→ Task objective
How many lines in the entries below contain the word "want"? Reply with the number only.

→ Input rows
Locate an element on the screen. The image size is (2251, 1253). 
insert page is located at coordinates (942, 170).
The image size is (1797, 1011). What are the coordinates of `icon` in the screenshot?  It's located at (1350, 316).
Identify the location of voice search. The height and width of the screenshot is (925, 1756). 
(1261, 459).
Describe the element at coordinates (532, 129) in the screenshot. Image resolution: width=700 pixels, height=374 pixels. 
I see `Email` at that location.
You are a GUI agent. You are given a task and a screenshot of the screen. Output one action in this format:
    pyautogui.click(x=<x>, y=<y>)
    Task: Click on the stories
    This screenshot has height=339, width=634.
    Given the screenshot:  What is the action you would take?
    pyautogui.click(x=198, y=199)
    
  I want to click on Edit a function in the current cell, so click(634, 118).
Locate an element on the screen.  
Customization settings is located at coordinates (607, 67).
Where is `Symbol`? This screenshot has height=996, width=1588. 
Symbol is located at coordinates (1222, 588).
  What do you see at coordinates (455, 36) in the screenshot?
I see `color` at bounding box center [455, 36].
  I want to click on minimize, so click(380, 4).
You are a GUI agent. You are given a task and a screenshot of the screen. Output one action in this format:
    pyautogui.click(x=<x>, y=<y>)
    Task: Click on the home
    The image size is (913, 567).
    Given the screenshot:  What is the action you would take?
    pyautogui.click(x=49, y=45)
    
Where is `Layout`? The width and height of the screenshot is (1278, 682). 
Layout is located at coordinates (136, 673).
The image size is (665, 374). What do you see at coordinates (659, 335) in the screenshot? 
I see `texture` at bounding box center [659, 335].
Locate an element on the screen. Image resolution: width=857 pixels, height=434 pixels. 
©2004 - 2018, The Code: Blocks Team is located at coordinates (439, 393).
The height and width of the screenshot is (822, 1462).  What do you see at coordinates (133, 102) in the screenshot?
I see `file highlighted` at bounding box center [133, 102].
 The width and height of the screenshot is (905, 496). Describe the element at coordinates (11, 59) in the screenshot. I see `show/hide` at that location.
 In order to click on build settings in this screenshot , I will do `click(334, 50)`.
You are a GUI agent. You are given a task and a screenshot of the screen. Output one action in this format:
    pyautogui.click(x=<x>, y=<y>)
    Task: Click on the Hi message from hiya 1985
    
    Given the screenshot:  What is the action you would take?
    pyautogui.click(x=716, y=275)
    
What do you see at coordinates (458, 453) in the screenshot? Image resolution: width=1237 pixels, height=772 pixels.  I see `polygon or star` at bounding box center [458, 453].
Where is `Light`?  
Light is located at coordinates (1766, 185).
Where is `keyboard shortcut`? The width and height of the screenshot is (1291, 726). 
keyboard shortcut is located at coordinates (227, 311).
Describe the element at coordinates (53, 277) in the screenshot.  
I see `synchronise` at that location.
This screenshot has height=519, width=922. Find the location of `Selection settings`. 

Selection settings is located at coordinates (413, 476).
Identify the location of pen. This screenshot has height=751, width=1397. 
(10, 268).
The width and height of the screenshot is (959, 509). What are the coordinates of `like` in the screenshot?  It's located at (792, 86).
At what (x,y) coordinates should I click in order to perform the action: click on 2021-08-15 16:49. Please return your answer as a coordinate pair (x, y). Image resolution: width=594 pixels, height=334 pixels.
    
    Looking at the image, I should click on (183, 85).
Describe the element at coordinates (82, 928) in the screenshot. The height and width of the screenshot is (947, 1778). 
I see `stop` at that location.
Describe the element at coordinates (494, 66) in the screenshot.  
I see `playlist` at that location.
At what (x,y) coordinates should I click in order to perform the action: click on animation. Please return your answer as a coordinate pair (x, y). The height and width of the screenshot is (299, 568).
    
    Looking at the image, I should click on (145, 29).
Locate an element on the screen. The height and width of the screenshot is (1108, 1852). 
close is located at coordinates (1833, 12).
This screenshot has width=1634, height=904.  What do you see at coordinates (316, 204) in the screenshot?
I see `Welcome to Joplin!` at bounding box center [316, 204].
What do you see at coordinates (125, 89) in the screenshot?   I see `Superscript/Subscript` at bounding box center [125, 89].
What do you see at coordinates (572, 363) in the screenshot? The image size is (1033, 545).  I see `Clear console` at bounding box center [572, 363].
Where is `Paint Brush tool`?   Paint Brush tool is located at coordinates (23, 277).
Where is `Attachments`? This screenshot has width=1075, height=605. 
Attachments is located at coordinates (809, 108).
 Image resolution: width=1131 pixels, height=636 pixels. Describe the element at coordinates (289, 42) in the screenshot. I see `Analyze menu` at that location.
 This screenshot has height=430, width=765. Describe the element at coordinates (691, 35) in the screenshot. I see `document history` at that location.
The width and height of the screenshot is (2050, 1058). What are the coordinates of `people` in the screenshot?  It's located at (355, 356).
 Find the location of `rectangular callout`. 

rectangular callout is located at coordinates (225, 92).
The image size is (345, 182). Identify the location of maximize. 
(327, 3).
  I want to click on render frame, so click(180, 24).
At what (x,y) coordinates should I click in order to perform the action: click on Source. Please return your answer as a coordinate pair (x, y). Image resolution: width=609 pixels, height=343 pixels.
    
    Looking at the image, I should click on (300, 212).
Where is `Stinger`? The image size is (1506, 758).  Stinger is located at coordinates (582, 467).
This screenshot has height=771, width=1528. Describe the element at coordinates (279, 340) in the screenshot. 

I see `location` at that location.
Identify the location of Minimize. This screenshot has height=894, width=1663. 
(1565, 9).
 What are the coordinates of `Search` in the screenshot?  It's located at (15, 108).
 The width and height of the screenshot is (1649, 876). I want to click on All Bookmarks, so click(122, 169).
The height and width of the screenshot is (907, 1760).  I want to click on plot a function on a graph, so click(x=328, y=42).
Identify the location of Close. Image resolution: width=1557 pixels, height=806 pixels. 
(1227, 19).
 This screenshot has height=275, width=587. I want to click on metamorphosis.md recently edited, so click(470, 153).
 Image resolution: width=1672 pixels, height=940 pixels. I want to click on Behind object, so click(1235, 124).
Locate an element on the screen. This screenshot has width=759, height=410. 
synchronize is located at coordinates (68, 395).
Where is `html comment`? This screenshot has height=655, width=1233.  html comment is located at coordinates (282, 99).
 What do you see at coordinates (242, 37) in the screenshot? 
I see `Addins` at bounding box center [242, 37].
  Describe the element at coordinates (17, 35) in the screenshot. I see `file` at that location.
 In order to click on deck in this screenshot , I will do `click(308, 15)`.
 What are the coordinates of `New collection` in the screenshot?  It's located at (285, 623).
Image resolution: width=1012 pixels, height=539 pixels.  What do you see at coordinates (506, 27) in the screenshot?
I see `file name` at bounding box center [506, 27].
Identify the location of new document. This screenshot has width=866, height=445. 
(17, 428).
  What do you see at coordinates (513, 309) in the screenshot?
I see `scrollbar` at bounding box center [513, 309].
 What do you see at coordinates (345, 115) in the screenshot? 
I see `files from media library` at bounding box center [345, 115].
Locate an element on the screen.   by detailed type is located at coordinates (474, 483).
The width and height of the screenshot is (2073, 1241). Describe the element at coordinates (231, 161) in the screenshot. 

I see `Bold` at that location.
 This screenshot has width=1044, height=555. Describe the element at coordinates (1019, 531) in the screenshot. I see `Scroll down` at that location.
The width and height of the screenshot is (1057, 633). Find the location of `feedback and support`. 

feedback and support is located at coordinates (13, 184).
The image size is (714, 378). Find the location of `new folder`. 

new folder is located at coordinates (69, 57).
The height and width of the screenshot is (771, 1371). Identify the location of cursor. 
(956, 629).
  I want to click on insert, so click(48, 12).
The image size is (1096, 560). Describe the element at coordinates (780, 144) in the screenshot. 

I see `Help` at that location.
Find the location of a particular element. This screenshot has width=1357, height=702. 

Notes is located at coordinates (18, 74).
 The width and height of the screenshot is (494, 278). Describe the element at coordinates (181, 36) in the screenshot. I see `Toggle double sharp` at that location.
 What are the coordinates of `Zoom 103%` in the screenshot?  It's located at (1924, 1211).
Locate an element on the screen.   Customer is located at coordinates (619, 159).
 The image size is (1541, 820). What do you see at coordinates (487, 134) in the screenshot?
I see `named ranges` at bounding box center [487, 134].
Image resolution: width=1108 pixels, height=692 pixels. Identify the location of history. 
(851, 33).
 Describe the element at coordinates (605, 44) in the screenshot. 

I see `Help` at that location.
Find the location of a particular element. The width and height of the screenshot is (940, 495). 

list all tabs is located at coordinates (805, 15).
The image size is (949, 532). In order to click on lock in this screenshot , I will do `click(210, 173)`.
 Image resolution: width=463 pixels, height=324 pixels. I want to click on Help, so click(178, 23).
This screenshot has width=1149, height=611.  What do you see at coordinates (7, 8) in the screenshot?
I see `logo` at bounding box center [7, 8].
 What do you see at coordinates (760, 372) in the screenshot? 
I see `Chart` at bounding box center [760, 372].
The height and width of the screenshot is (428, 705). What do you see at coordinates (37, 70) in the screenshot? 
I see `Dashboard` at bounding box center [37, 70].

→ Response
9